The Interplay Between Structure and Function
No matter which of the common electrical testing strategies are examined, they all fall into two basic categories—structure test and functional test. According to Table 1, both adhere to completely different principles to trigger and diagnose a fault. While the structure test attempts to test the design through access on the element level, the functional test aims to test connected components.
Table 1: Characterization of fundamental test principles
However, the success of the structure test is based on securing the required access to the elements, and techniques such as ICT, MDA or FPT are becoming less and less useful in this context. The functional test on the other hand typically uses the native connections of a Unit Under Test (UUT) as the basis for access, thereby circumventing this problem.
As a result, it is no surprise that users are again increasingly focusing on this technology. The so-called cluster test is a subgroup of the functional test. Cluster tests are basically the result of insufficient access, as they include the testing of a partial circuit via the test points that are available at the edge of the partition. The logical consequence of diminishing test access is ever increasing cluster size, as far as the complete loss of meaningful clustering.

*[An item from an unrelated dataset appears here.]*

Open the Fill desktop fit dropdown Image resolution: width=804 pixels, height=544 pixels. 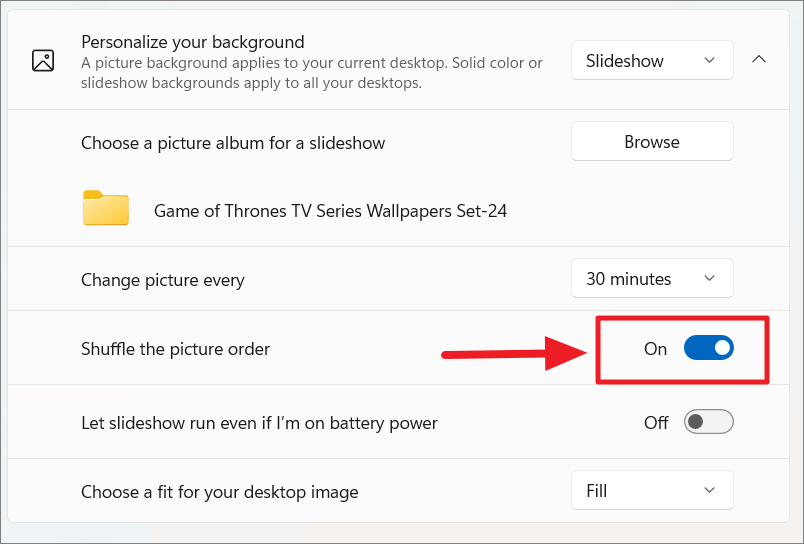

The question if the structure test makes the functional test redundant or vice versa, is also a frequent, hotly debated topic. The main reason behind this is the objective to test as little as possible due to costs, and where testing cannot be avoided, it would be beneficial to at least agree on one primary method.
Several fundamental factors play a role in answering this question. These are discussed in the following.
A structure test can prove that the integrity of the circuit is present on an electronic physical level. The tests are typically of a mainly static nature, partially at-speed. It can also provide precise fault diagnostics in this context. It does not, however, test any functions and is therefore not able to detect a malfunction of the circuit in operating mode. This limits the fault coverage, when measured against the entire range of possible faults. Thus, structure tests are ideal as indirect process sensors, but by no means replace the functional test.
The functional test on the other hand provides high fault coverage in principle, and can also detect anomalies in operating mode, provided it is carried out with the corresponding dynamic. However, the test patterns used also exert a very strong influence on the outcome, as faults must be stimulated in order to be detected. The test can also detect structural faults if they effect the function, but the fault diagnoses are very unclear. If structural faults are not stimulated by functions, this generally leads to fault slippage with potentially serious consequences at a later stage. This also affects parametric faults on individual components, open pins with floating signal level, missing pull resistors or incorrectly mounted decoupling capacitors, to list but a few of the problems. For this reason, functional tests in production are particularly suitable for providing basic proof that the selected operation modes are fulfilled, such as those carried out in the end-of-line (EoL) test. However, they are by no means a replacement for the structure test.